Reading text:
START

- Leatherette cover
Water is one of life's necessities. Throughout history civilisation has sprouted on the banks of the world's great rivers. In his debut monograph Sleeping by the Mississippi (2004) Alec Soth turned his lens toward the great waterway that pours through the heart of America, the river that seeded the cities of the American south. Travelling its length he watched the river giving and taking life. Swamped with accolades, the book deservedly earned Soth critical and commercial acclaim. In its wake comes the follow up Niagara (2006), with Soth visiting America's other great watery icon.
Darker, introspective, lonely, romantic; Niagara is a tighter and more mature publication. Niagara Falls, the popular honeymoon destination, is a symbol of hope and expectation, passion and desire. Soth's portraits of the people and places surrounding the falls display a delicate intimacy. They impel us to turn inward and reflect upon ourselves as much as consider the images before us. Niagara is an outstanding photobook: the sequencing unfolds with a rhythm that amplifies its impact, personal design touches abound, and careful nods to other famous works ensure it will be a treasured volume on many a bookshelf.

- Tricia and Curtis
The premise of Niagara is deceptively simple. Niagara, as one of the most popular travel destinations of the Americas, enjoys the status of being a unique natural wonder. Beautiful in its destructive power, it is also one of the most popular honeymoon destinations. Alec Soth feels the pull of Niagara as a metaphor for love itself. Waterfalls scream romance, and what could be more romantic than the greatest waterfall of them all? And so the lone photographer ventures into the city of newlyweds with his 8x10 view camera and ponders the nature of romance.

- Melissa
Hotel fronts, bereft of people. Portraits of couples, unglamorous, even desperate at first glance. Over time the sense of touch in each portrait allows a tender grace to shine through. A bride, alone, arms folded, sitting outside a bare bricked hotel room. Later, a wedding dress hangs limply from a ceiling. We learn of "Joy's Divorce Party". We see a glass half full (or is it half empty?) of liquor. Perhaps it is the photographer's. Perhaps it isn't.

END

Records shown:
START

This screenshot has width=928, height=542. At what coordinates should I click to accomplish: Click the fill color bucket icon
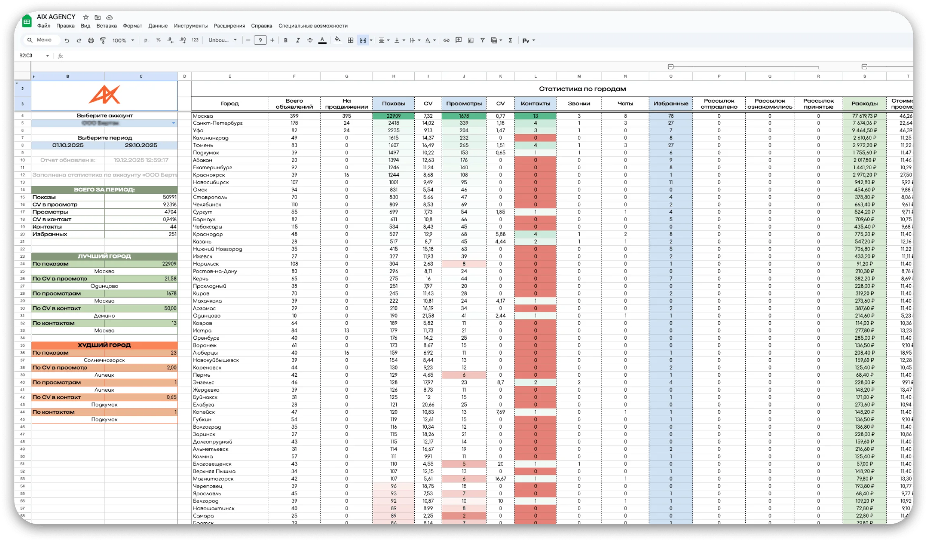[x=338, y=40]
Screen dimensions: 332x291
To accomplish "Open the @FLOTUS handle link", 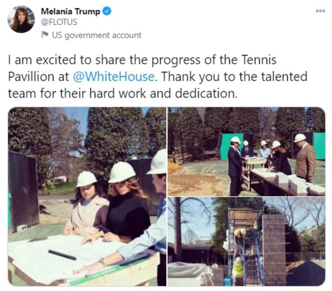I will [59, 22].
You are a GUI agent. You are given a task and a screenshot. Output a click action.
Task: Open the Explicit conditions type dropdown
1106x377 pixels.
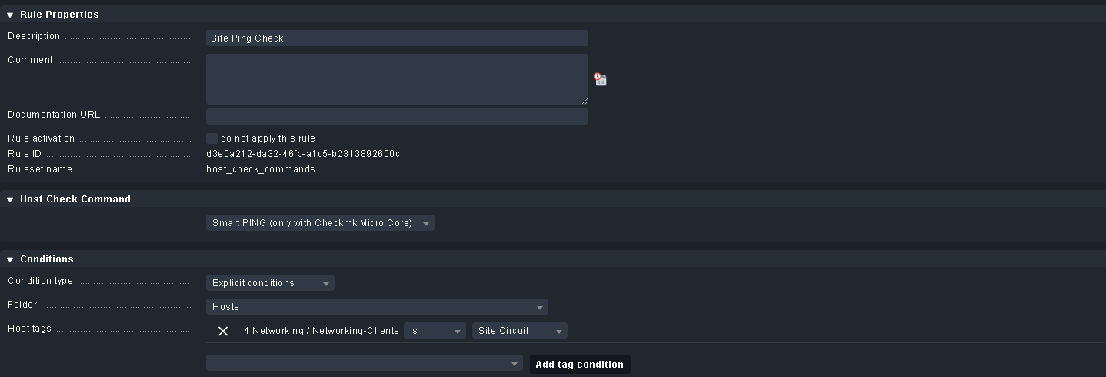[x=270, y=283]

END

Stated exercise: Continue the review of Alec Soth's photobook Niagara, picking up after its final sentence.

Output of the exercise:
Interspersed through the book are familiar and hackneyed images of the Falls; a chorus that separates the verses much like Robert Frank did with flags in 'The Americans'. These landscapes become surprisingly melancholic in such a context. Soth toys with these postcard views by cleverly overpowering them; surrounding them with the on-the-ground reality. A painterly image of the Bridal Veil Falls is followed by the white misty dress of a seated bride. Another shot shows the falls bathed in a reddish pink light. A photograph overleaf provides the natural counterpoint- a red chalk heart shape is stenciled on the ground, fading. It has been splattered by some gloomy black substance from above. Indeed, the heart-shape itself is a motif hinted at through out the book. A pink flowered tree shaped like a heart in the parking lot of the Best Western. A boxer and his girlfriend with their torso locked in a heart shaped embrace. A couple lay on an animal print sofa, her hand spread over his heart.

- Heart
The book takes the form of an album with a tipped in photo of 'towel swans' on the leatherette cover. Just as it did with William Eggleston's Guide, this illusion of a real album lends an air of familiarity. If there is a contemporary photographer that Soth resembles it is Joel Sternfeld. And so it remarkable that the structure of the book is so similar to Sternfeld's 'Stranger Passing'. The bulk of images are sandwiched between essays, and again by single photographs that open and close the narrative. Sternfield criss-crossed the great mass of America with his 8x10 view camera to have the nation sit for its portrait. Soth is the stranger entering a single isolated location, but he achieves much the same feat.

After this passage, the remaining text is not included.